Rule No. 6 – No double post

If you do not want to see a young woman, do not tell him that you had a wonderful time with her, or she is terrific. This can only mislead into believing that you are still interested.

It is better to politely end the meeting by saying: “Thank you for agreeing to meet me tonight. ”

Rule No. 7 – A break clean and flawless

If you went out several times with someone and then decide that you no longer wish to continue, make him know. Either it is expected that you will see her again or she shares your feelings and expects a break ahead. Instead of letting it suspends, tell him at the end of the meeting or call her in two days.

Say for example: “In recent weeks we have had time to get to know and at this point, I do not think it is good to go. We are not making progress in the same direction: our personalities are too different: it seems that we expect everyone else in life. I hope we both find soon the person we need. ”

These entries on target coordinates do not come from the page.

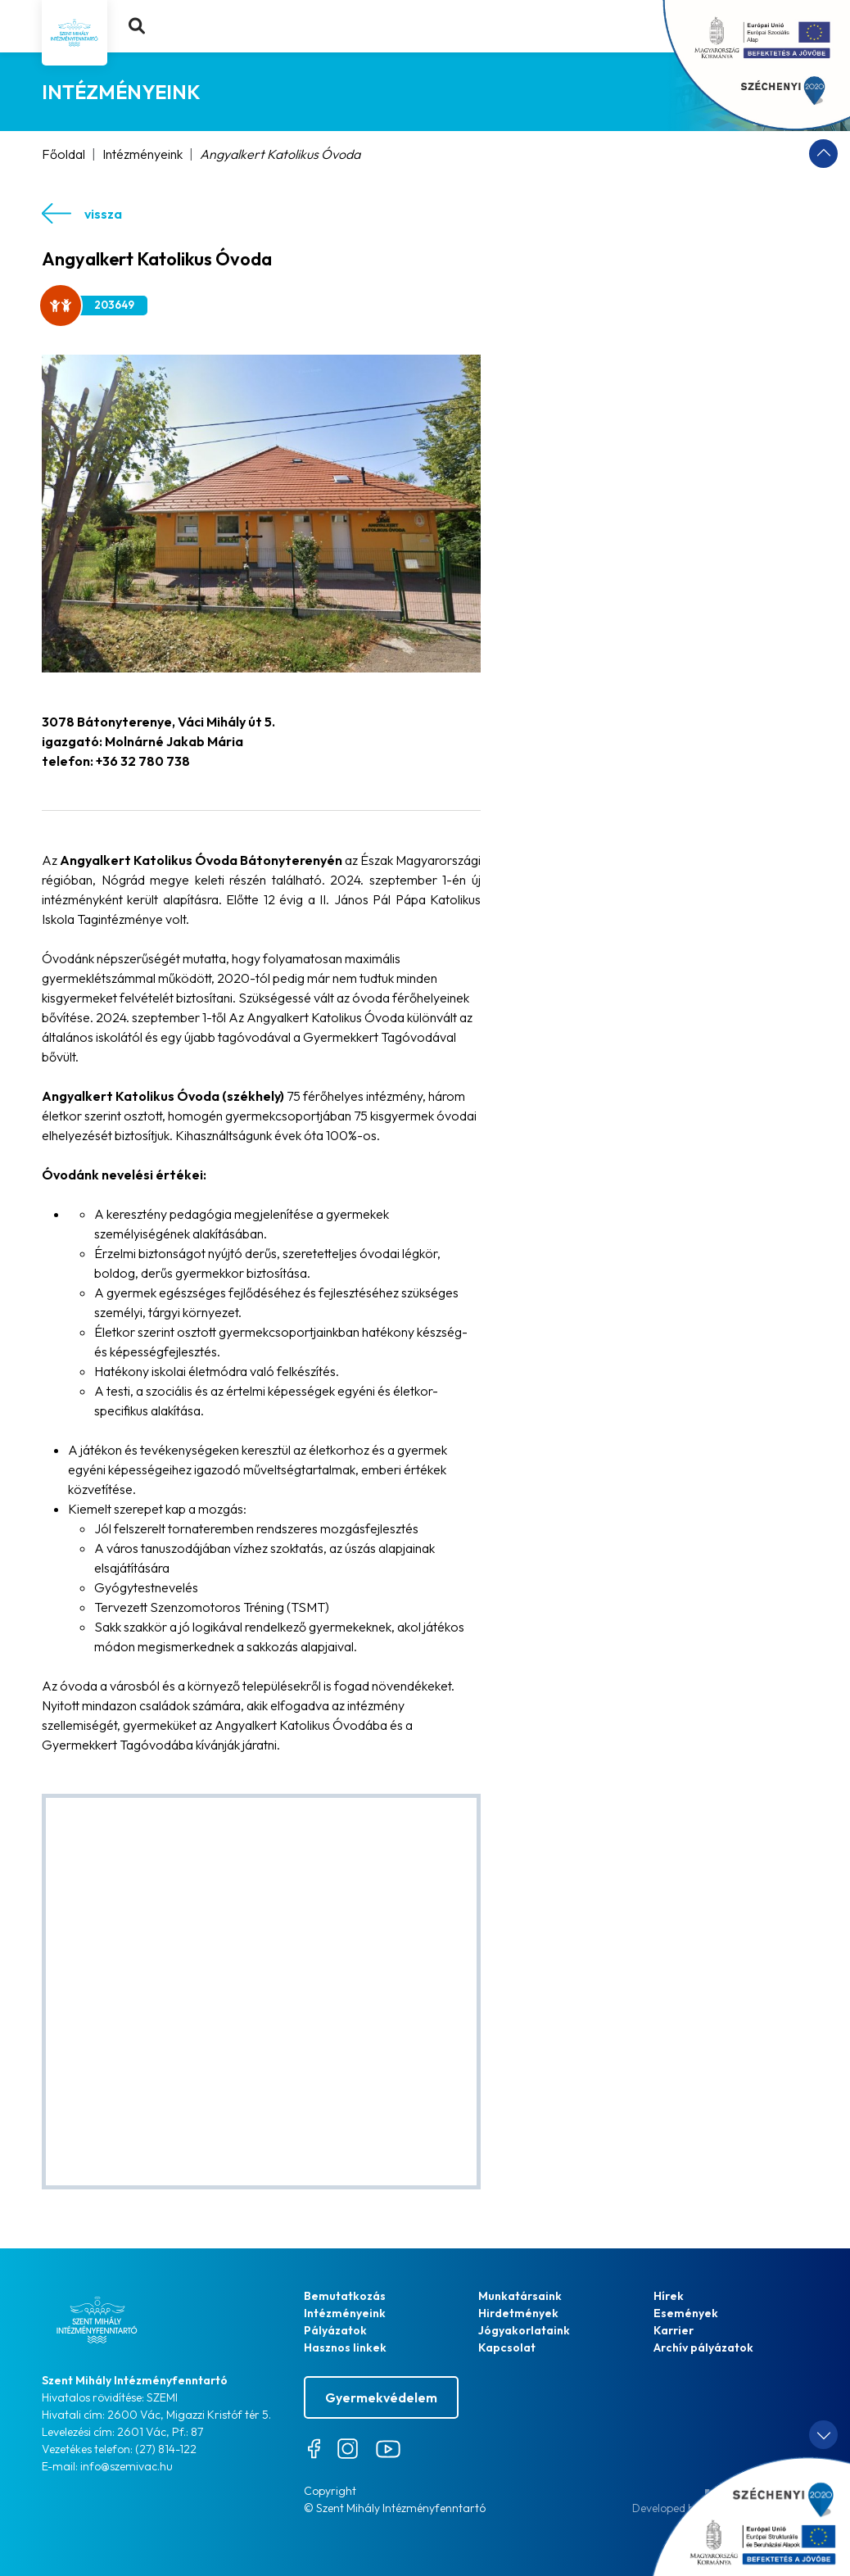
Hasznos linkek (345, 2347)
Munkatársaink (520, 2296)
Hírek (668, 2296)
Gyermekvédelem (381, 2397)
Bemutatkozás (345, 2296)
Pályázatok (335, 2330)
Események (685, 2313)
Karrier (673, 2330)
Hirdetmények (518, 2313)
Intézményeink (142, 154)
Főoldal (63, 154)
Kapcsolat (507, 2347)
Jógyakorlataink (524, 2330)
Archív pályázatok (703, 2347)
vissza (82, 213)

Do not launch into a lengthy analysis of your inconsistencies and does not send a double message saying it is wonderful.

Rule No. 8 – Return the elevator

It is not unusual that if the young woman you met is not for you, however it should be very good to your roommate, your brother, cousin, friend or colleague. There is nothing wrong with the call shortly after you have stopped seeing him say: “Although it did not work out between us, I think it would be a good thing that you’re my friend, Stephen. I took the liberty to talk about you and he seems interested. I’m calling to see if you agree to hear my proposal. ”

This idea works both ways. We know of many cases where the woman thought: “It was really nice of him to have called this meeting to offer. It’s really a good person; I should introduce him to my friend. ”

Once everything has been said, it must be tactful and keep your word. In games as in life, follow the golden rule always turn to your advantage.